Extracted material >>
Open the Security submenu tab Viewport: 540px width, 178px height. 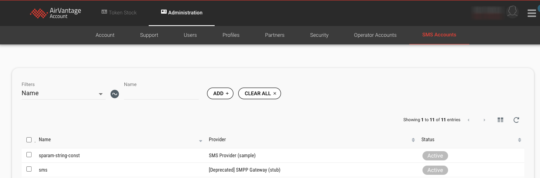click(x=319, y=35)
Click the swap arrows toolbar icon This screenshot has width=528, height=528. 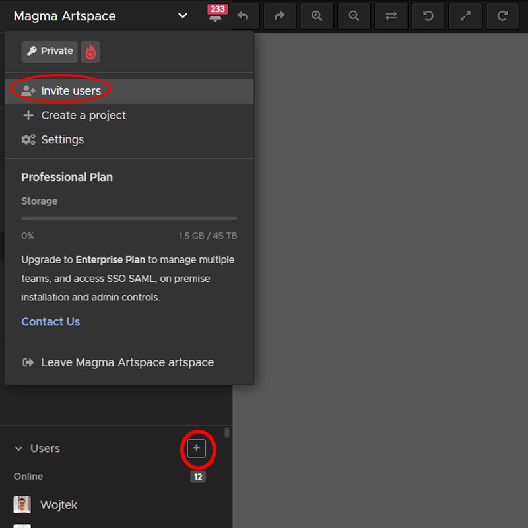(391, 17)
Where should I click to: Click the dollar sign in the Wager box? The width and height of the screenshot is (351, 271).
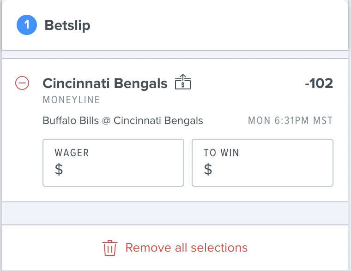[59, 169]
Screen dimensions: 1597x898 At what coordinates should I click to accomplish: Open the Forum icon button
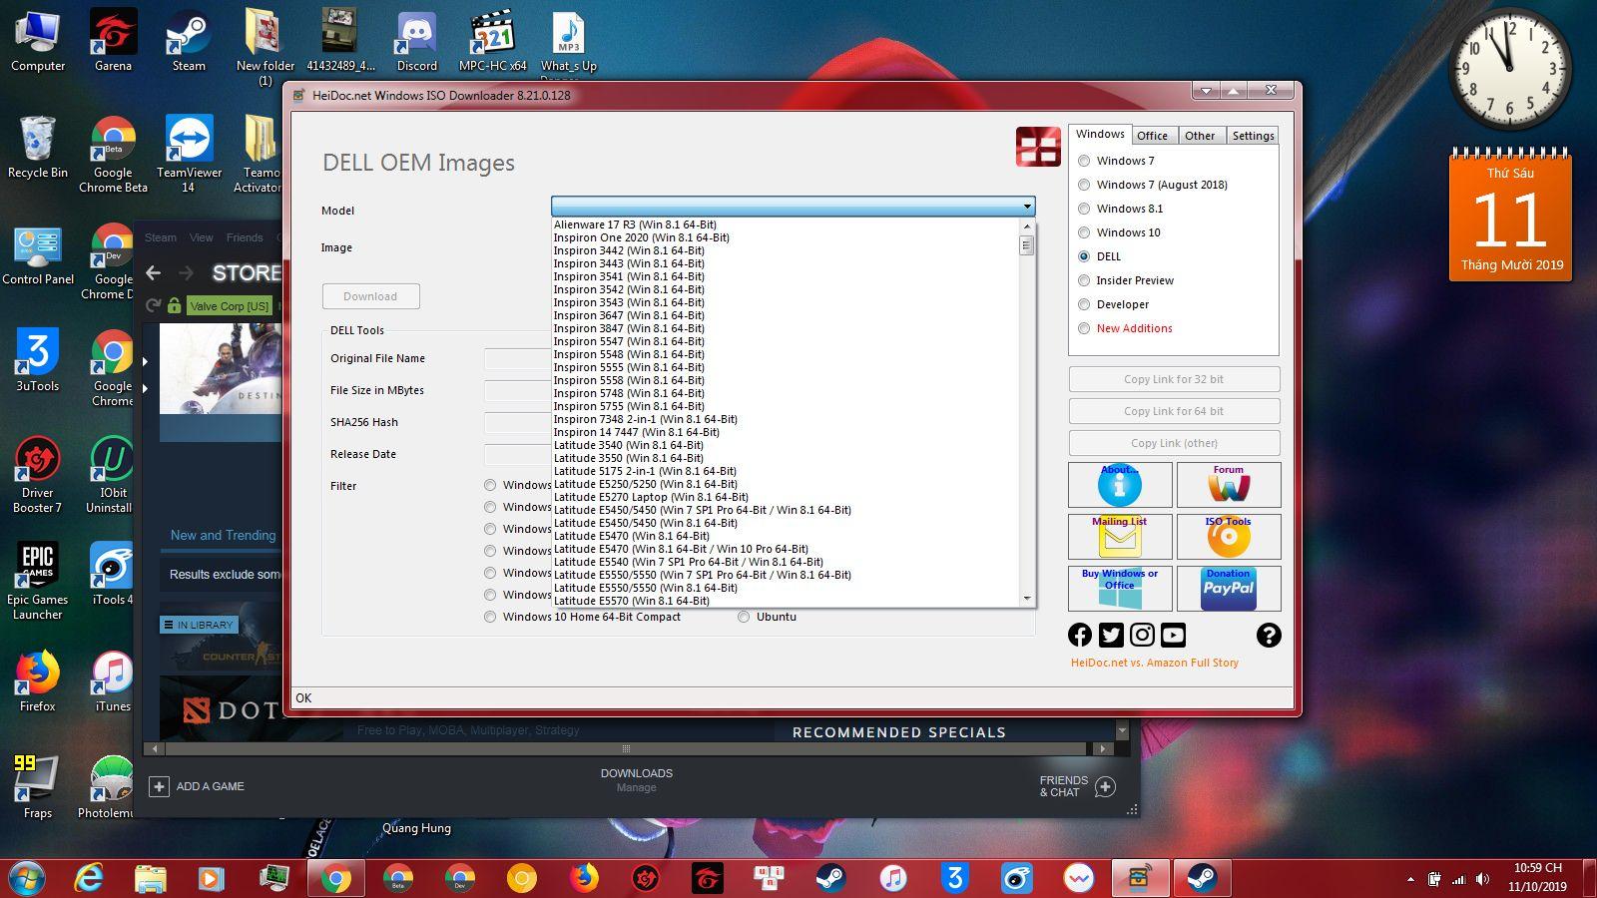tap(1228, 485)
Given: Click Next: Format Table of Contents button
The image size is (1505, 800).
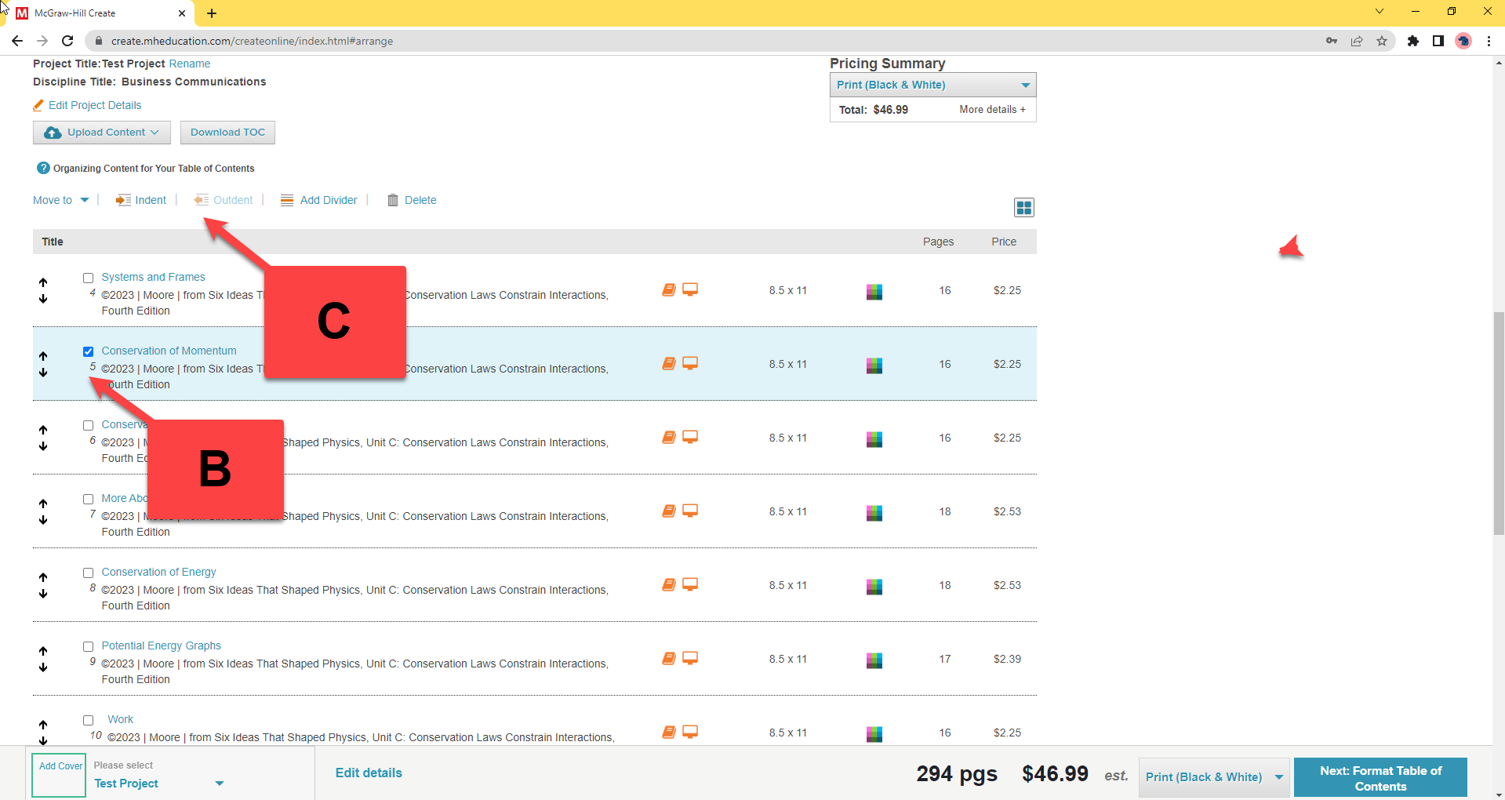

Exercise directions >> Repeat the line containing "Given: Click Next: Format" and every line after it up to the end of the material above, exactly as they stand, minus the pictures.

Exercise response >>
Given: Click Next: Format Table of Contents button
The image size is (1505, 800).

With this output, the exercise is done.